Third-year doctoral student Rob Littleton studied philosophy as an undergrad, but turned his attention to physiology at UC where he uses the zebrafish to study life-threatening disease.
This tiny research subject (about 1-2 millimeters as embryos and 3-4 centimeters full grown) develop so rapidly that the young have a beating heart 22 hours after the sperm and egg get together.
Their speedy development and almost transparent bodies allow Littleton to visualize full organ systems under a microscope in real time.

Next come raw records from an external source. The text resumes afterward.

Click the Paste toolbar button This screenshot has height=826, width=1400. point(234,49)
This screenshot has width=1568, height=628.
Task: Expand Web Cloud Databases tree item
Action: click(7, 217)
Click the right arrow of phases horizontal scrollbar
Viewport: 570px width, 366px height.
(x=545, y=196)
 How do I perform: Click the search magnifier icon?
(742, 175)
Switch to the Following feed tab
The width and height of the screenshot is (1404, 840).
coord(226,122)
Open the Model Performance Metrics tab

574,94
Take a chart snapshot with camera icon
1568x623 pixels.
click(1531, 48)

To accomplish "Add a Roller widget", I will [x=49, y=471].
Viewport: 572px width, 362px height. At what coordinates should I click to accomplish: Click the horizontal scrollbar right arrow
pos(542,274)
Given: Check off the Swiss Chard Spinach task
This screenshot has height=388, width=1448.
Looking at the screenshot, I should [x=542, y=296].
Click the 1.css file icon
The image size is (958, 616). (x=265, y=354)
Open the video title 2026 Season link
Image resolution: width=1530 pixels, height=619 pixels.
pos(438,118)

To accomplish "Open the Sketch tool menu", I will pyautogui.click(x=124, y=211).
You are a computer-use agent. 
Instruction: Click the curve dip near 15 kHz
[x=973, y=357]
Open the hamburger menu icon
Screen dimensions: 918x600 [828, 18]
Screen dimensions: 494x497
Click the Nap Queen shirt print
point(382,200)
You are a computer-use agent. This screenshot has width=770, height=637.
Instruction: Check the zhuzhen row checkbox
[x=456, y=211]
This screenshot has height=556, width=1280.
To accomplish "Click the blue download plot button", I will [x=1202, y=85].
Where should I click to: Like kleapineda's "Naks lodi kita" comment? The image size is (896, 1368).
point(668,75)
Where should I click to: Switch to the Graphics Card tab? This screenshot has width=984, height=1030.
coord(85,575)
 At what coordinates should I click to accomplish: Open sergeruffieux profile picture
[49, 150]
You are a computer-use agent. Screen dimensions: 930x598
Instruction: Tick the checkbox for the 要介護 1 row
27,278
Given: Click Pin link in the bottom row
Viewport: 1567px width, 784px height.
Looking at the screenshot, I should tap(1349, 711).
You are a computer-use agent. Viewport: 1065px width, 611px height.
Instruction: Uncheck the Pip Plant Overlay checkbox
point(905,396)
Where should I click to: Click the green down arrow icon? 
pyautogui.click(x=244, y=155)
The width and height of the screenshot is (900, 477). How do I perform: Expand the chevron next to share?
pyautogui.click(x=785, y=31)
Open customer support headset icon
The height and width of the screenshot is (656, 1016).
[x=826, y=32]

He uses this to his advantage by creating fluorescent fat deposits that he then introduces into the fish. Using high-tech confocal microscopy, he maps in 3-D where the deposits land and quantify the way the fat (plaque) accumulates in different areas of the zebrafish’s body.
In humans, this buildup is called atherosclerosis and Littleton hopes to use the zebrafish model to test a holistic treatment for the life-threatening plaque accumulation that might one day be tested in humans.
Next up for Littleton … lots more research. He’ll finish his graduate degree in 2012 and plans to seek a post-doc position.
Littleton works alongside UC’s Jay Hove, PhD, associate professor in the College of Medicine molecular and cellular physiology department and a 2006 winner of the prestigious Presidential Early Career Award for Scientists and Engineers (PECASE).